O público presente nesse reencontro testemunhou que a magia persiste. A química entre Gilberto Gil e Jorge Benjor não foi circunstancial ou limitada aos anos 1970. Ao contrário, amadureceu, aprofundou-se, ganhou novas camadas de significado com o passar das décadas.

Conclusão: Quando a Música Transcende Explicações

A colaboração entre Gilberto Gil e Jorge Benjor permanece como testemunho de um momento único na história da música brasileira. Um momento em que circunstâncias políticas, encontros casuais e química inexplicável se alinharam para criar algo extraordinário. Mais do que isso, o álbum Ogum Xangô prova que grandes colaborações artísticas não podem ser totalmente planejadas ou controladas – precisam de espaço para acontecer organicamente.
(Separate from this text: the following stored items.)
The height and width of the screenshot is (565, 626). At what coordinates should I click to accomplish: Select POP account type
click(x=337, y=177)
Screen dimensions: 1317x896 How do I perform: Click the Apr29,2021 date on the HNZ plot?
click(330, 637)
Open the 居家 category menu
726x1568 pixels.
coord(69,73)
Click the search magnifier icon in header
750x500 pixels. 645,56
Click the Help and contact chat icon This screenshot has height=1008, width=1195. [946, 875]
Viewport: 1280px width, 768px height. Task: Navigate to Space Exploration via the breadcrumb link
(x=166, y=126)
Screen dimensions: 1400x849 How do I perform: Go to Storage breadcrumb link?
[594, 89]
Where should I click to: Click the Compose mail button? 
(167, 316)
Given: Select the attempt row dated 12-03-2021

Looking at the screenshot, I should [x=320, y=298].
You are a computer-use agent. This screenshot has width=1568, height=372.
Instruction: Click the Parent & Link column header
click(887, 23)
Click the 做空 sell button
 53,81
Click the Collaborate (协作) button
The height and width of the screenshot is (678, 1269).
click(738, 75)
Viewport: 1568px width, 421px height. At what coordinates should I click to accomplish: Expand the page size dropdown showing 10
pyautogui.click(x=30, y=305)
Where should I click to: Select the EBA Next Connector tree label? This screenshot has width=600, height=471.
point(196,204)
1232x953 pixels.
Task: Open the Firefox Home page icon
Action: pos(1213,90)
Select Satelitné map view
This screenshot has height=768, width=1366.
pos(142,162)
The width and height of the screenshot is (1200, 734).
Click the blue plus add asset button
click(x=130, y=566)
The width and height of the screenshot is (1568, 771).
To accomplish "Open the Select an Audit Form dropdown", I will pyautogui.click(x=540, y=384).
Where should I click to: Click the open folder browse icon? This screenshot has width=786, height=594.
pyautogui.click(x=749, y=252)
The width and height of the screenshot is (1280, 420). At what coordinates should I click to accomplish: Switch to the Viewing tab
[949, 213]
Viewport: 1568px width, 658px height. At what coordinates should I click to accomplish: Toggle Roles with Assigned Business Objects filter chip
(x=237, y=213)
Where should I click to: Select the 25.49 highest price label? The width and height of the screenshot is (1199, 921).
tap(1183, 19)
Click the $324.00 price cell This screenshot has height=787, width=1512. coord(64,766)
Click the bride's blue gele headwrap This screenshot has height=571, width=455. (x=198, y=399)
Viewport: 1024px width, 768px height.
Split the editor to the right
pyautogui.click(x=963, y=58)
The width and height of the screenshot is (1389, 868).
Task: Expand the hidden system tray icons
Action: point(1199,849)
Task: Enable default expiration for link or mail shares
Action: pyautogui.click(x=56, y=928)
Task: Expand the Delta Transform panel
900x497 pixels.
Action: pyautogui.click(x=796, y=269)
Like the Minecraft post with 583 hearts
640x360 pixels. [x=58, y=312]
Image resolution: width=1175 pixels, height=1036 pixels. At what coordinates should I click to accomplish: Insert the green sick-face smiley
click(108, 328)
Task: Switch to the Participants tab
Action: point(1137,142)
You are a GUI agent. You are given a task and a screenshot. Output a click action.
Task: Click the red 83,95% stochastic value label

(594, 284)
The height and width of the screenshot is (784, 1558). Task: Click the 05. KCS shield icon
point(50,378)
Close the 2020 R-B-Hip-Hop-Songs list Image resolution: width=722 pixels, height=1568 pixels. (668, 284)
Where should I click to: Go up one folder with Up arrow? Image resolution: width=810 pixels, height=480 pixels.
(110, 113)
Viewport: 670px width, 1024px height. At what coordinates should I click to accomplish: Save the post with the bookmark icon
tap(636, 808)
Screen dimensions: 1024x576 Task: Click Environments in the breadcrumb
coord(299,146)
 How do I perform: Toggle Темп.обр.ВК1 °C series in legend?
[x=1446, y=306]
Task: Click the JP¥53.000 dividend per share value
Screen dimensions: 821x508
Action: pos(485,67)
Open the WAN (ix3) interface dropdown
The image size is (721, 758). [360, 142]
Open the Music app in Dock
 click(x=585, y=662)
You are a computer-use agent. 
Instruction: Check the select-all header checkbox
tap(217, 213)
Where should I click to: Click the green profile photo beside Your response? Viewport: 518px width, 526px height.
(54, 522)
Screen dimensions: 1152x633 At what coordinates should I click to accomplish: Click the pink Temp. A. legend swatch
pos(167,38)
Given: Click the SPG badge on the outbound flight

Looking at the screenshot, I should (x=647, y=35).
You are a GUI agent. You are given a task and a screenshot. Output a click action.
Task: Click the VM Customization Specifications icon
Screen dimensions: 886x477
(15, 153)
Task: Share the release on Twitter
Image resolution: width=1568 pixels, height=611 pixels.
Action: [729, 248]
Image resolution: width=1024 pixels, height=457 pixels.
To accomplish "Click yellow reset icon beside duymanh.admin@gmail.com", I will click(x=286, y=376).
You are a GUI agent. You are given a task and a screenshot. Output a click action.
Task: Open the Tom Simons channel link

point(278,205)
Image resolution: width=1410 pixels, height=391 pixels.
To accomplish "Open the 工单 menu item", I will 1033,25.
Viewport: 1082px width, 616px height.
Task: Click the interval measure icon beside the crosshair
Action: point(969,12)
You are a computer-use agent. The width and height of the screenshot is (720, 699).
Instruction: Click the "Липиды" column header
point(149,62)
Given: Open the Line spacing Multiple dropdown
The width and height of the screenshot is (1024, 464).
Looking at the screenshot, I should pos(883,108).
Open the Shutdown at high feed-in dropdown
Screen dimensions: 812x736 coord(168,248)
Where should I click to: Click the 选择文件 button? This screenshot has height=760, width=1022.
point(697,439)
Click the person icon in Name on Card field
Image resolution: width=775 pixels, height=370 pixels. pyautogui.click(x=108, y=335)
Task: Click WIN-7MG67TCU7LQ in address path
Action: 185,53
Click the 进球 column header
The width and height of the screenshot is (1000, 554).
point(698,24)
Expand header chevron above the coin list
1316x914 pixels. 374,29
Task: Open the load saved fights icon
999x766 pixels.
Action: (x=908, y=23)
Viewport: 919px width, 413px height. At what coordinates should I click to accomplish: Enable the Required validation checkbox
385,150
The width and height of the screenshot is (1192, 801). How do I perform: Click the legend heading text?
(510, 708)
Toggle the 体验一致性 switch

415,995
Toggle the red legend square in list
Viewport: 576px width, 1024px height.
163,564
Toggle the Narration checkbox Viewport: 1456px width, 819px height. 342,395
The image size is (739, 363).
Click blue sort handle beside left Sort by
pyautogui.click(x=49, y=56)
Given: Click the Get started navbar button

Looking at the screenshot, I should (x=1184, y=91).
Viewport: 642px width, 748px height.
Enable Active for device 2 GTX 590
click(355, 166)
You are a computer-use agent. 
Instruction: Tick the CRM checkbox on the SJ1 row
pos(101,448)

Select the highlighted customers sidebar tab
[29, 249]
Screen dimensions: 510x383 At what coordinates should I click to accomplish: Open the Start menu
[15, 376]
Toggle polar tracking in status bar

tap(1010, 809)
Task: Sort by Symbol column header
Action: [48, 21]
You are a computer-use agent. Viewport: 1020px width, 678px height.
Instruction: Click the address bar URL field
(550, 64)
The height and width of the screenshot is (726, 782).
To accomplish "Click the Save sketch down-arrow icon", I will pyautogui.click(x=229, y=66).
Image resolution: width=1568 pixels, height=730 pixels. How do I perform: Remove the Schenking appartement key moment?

A história de como Eric Clapton ficou assombrado ao presenciar Gilberto Gil e Jorge Benjor tocando juntos não é mera anedota. Revela uma verdade profunda: existem dimensões musicais que transcendem formação técnica, tradição específica ou mesmo genialidade individual. São dimensões que só emergem quando pessoas certas se encontram no momento certo, abertas para canalizarem algo maior que suas próprias capacidades.

Portanto, essa parceria não é apenas um capítulo da história musical – é um portal para compreender como a música brasileira alcança sua grandeza. Através da mistura corajosa, da abertura para o improvável, da conexão com forças ancestrais, da recusa em se limitar por fronteiras artificiais entre gêneros ou estilos.

Décadas depois, quando ouvimos essas gravações, ainda podemos sentir a energia daquele encontro. Ainda podemos compreender por que até mesmo um mestre como Eric Clapton reconheceu estar diante de algo especial. E ainda podemos nos inspirar no exemplo de dois gênios que, ao se encontrarem, criaram algo infinitamente maior que a soma de seus talentos individuais.